Amongst those most in need of affordable, reliable, and accessible healthcare are women. The list of women’s reproductive health concerns, as published by the Center for Disease Control (CDC), is lengthy, but many are preventable, treatable, or curable, when healthcare is provided. Clinics, such as the contentious Planned Parenthood, have been able to offer no- and low-cost treatment, care, and counselling to patients. However, as they also provide family planning services and abortion, they are under attack by (mostly) white, cis, male conservative lawmakers who are working diligently to retract its federal funding and close facilities. In 2019, nearly 50 years after President Nixon signed Title X into law, guaranteeing affordable birth control and reproductive health care to women with low income and stating that ‘no American woman should be denied access to family planning assistance because of her economic condition,’ we are still fighting to retain these rights. Forty-seven years after the landmark Roe v. Wade decision to nationally legalize abortion, that right is in danger of being reneged. In 26 states – to put this in perspective, more than half of the US – women who choose abortion are currently required to undergo ultrasounds and, in 3, are obligated, rather horrifically, to listen to the foetal heartbeat while looking at the image on screen.

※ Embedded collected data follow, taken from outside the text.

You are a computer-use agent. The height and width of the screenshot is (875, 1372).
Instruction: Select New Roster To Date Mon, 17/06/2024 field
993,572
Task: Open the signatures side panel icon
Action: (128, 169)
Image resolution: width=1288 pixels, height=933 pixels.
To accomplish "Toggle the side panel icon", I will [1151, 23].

As our right to sane, affordable, and comprehensive healthcare, or lack thereof, seems to be the zeitgeist of all times in the US, feminist artists have long dealt with the subject. Most notably for me, the artist collective Sister Serpents comes to mind, having been birthed as a direct response to the 1989 United States Supreme Court decision allowing for states to withhold public funds to run facilities and hire employees to perform, assist with, or counsel women on abortions. But, as the 1980s now seem ancient history, it’s shocking that art on this subject is anything more than a dated remembrance of the dark ages. Instead, it’s revitalized in all forms. Margaret Atwood has released The Testaments, the sequel to her dystopian and frighteningly possible story, The Handmaid’s Tale this year because, as she put it, ‘for a while we thought we were moving away from [the book]. And then we turned around and started going back toward it’.

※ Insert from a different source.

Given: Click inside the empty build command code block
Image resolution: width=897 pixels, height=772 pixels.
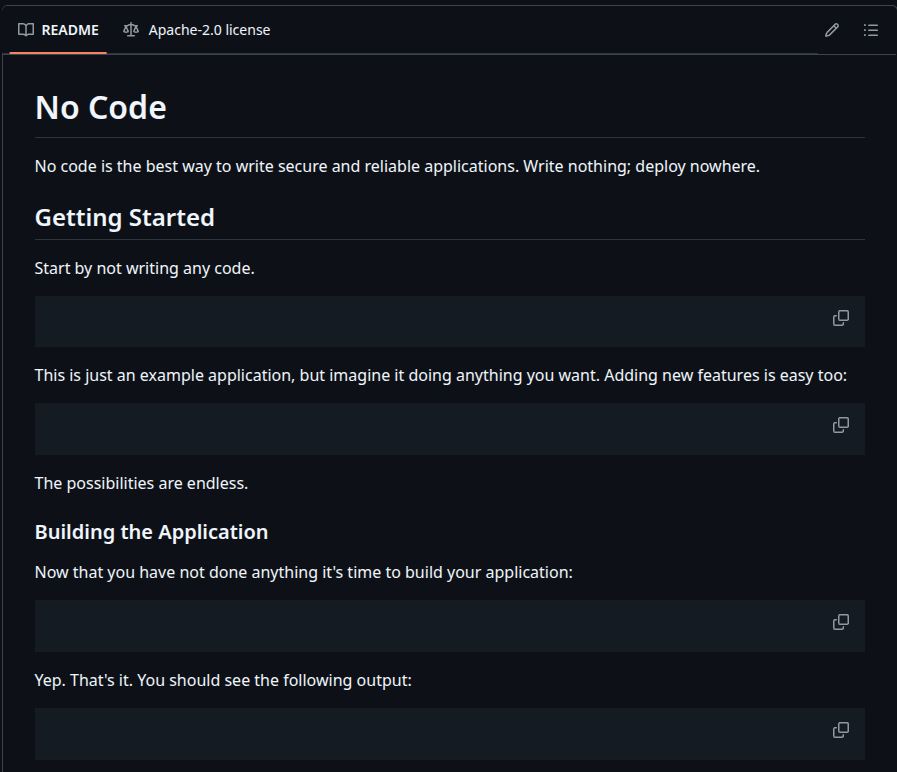Looking at the screenshot, I should tap(420, 626).
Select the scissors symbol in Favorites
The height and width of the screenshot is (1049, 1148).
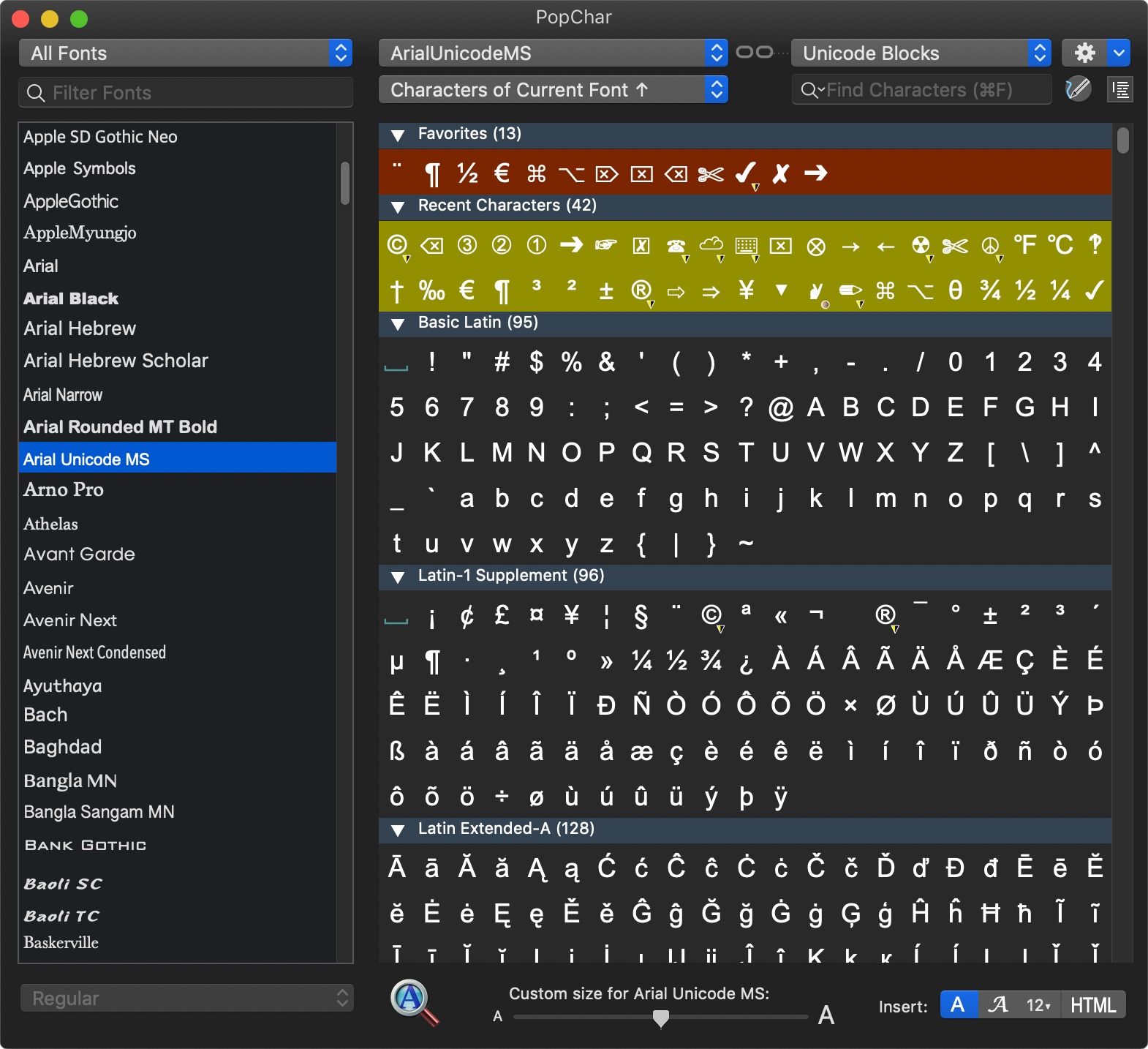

Since the Trump administration took office, I think women have felt the need to band together in protest for protection and support. I have come across many feminist communal arts projects and collectives doing just that. The Exquisite Uterus Project is a notable and ongoing example. The art piece is meant to ‘articulate [the] outrage at recent increased restrictions to women’s full access to good sexual and reproductive health care and growing limitations on our ability to determine our own reproductive choices’. Participants in the project are ‘urged to have fun with it but to consider how our ability to take control of our own personal uterus (and health care decisions) is a very serious and, now, political issue.’

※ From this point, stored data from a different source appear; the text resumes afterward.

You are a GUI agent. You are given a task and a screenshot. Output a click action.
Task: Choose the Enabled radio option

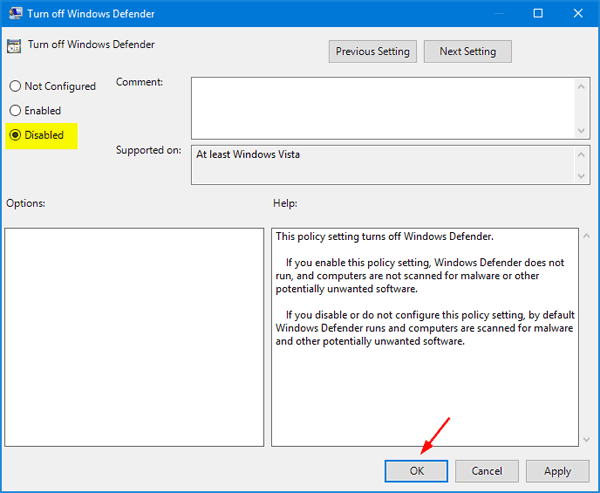click(15, 111)
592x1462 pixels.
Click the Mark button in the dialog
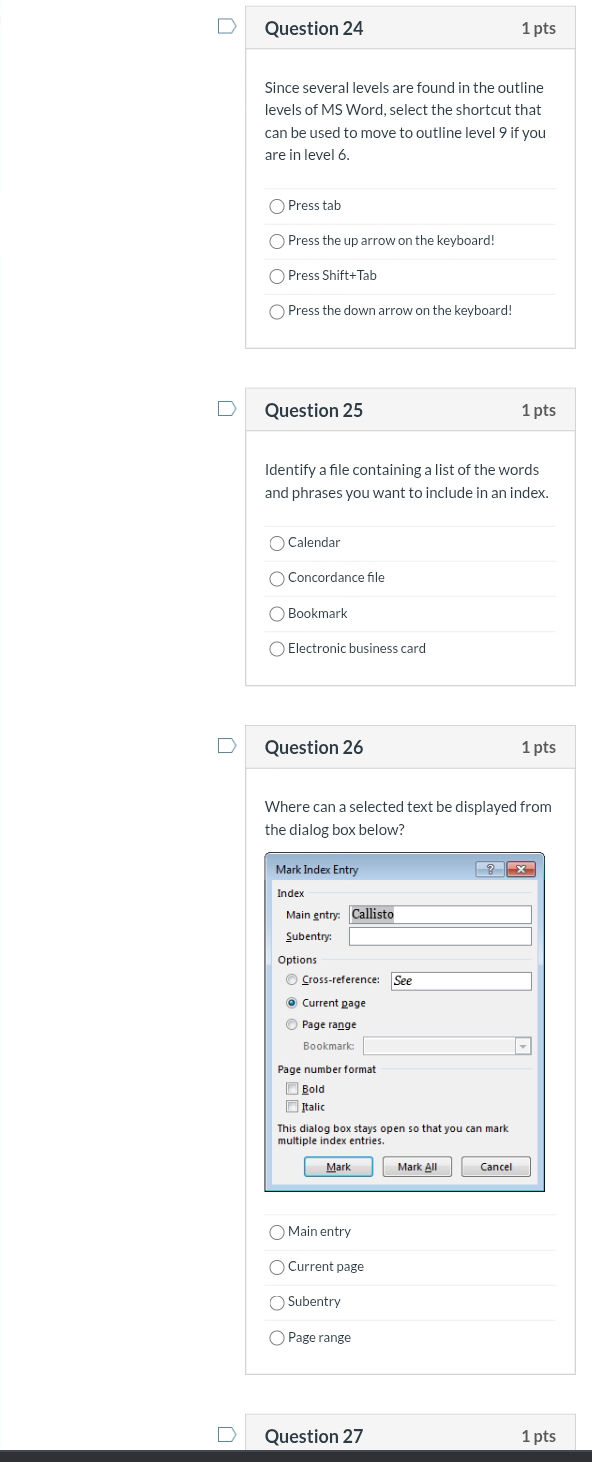point(338,1166)
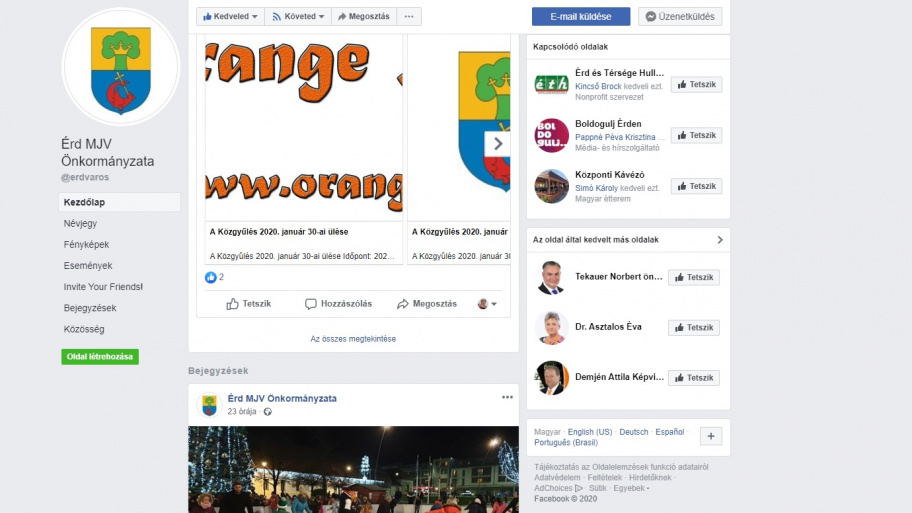
Task: Open the post options ellipsis menu
Action: click(507, 397)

While I find Fourth Wave Feminist activism, community, and art exciting, and contextualize much of my own art practice within it, I wish I didn’t find it necessary. As Catherine Morris, curator at the Sackler Center for Feminist Art at the Brooklyn Museum said about an exhibition called A Year of Yes: Reimagining Feminism held shortly after the first – and most hopefully only – Trump election, ‘[w]e might have been thinking more about a celebration, and now we have a sense of urgency’. Sadly, and ironically, as this cause is already tired and storied, there is a sense of urgency to do something, to make art, to be heard and listened to. But haven’t we already tried this? Frankly, I’m tired of waging the same war so many generations before me have already fought. Why must I earn the freedom of choice and rights to the body I inhabit when the male gender is granted these rights at birth? Why do those, who are already imbued with rights to their own bodies, want rights to mine, as well?
As a woman, I am a pre-existing condition. Only I am not covered under the caveat in the ACA currently protecting those in need. And so, the fight continues.